As machine learning is used in an increasing range of applications, it raises legal and ethical questions, re-frames discussions about uses of data, and poses new challenges for the governance of this technology.

  • a. Decision-making: Automated decision-making systems are already in use, but machine learning offers the possibility of extending these processes, allowing a greater range and depth of decision-making without human input. Yet many machine learning systems are ‘black boxes’ whose methods can be difficult to interpret. Although such systems can produce statistically reliable results, they will not necessarily be able to create a narrative for those results. Machine learning algorithms can make mistakes without causing serious ethical concerns, for example in recommender systems for online retailers, but what happens when individuals are denied access to a public service or targeted for specific actions as a result of predictions and decisions made by machine learning algorithms? If such causal narratives become impossible in some sectors, new approaches to accountability and transparency, or new relationships between humans and machines, may be necessary.

  • b. Statistical stereotyping: Machine learning could compound the influence of social biases, both by perpetuating bias in training data or in the algorithms. However, machine learning also offers the promise of new ways to address biases in data—through making its effects more visible, or through algorithmic approaches aimed at ensuring fairness—and could therefore help make decision-making processes more robust.

  • c. The social acceptability of machine learning applications: There may be cases where machine learning will enable accurate predictions about future events or behaviours, in cases where such predictions are considered undesirable, unreasonable, or otherwise unacceptable, regardless of whether they are based on data which has been handled with due care, and in accordance with best practice. For example, society may effectively reject policy approaches that use machine learning to predict patterns of recidivism and monitor individuals accordingly, even when these approaches may reduce human bias and provide better outcomes.

  • d. Privacy: Machine learning reframes existing questions about privacy, the use of data, and the applicability today of governance systems that were designed in an earlier environment of information scarcity. Where data are used and datasets are combined in innovative ways to generate new insights, traditional approaches to managing privacy concerns may lose their effectiveness. If these traditional approaches are no longer sufficient, what new methods are needed? The balance of risks and benefits to individuals arising from the use of their data may play out differently in different contexts, such as healthcare or retail.

This session will consider a range of issues relating to machine learning and society.
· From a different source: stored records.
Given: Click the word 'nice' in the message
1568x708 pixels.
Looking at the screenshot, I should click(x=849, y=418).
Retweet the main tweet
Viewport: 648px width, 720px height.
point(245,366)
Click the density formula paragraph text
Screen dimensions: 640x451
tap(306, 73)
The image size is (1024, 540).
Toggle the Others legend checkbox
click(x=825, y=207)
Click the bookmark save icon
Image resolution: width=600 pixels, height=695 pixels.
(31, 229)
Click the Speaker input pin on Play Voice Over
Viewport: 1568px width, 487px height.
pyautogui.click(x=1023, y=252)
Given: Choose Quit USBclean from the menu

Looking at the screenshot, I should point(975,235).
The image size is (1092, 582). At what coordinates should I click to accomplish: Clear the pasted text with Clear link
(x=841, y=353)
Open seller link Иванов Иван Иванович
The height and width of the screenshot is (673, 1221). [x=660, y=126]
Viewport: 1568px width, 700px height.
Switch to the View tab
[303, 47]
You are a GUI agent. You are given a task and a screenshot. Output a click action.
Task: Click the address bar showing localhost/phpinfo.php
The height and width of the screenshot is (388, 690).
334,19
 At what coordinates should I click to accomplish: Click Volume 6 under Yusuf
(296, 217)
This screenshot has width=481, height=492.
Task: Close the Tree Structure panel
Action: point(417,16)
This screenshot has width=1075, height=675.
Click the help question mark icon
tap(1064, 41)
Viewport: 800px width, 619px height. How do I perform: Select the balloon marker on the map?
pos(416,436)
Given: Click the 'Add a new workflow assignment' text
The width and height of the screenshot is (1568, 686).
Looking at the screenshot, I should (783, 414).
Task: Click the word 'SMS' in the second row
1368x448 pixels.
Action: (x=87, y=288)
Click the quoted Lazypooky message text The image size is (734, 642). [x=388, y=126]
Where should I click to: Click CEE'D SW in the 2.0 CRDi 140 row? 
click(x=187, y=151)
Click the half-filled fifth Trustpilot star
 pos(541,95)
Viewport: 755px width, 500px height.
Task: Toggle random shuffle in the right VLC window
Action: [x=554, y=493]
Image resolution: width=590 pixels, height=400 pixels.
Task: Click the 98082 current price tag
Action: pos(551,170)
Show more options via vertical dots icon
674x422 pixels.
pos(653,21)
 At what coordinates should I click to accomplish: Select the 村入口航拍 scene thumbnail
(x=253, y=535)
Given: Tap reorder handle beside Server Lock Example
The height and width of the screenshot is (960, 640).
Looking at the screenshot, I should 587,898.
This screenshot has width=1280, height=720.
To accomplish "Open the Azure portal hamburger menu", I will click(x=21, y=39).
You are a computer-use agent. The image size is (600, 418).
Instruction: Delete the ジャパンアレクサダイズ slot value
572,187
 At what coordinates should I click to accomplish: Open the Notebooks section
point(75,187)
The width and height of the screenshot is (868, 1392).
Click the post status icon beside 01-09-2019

It will be grounded in current approaches or best practice in addressing key governance issues, through talks by relevant experts and key players in the commercial world, which will demonstrate how these issues are handled in a practical way. It may also include issues such as liability, accountability, and public engagement.

Session 3: Machine learning in the research and commercial communities

There are enormous opportunities in machine learning in academia, research labs, and industry. While much of the research and development of machine learning to date has been done in the commercial world, each of these communities will continue to advancing this field. Establishing key research challenges and areas of commercial opportunity will therefore both be important in moving the frontiers of machine learning forward.

In light of discussions in sessions one and two, this session will explore areas of significant opportunities in both industry and research, highlight where machine learning could make a significant impact, and describe some of the skills required. It will consider what type of advances might be possible, and the roles of large corporations, research labs and start-ups, including university spin-outs, in driving these advances. The session may also enable discussions about the entrepreneurial environment, and incentives and funding for start-ups.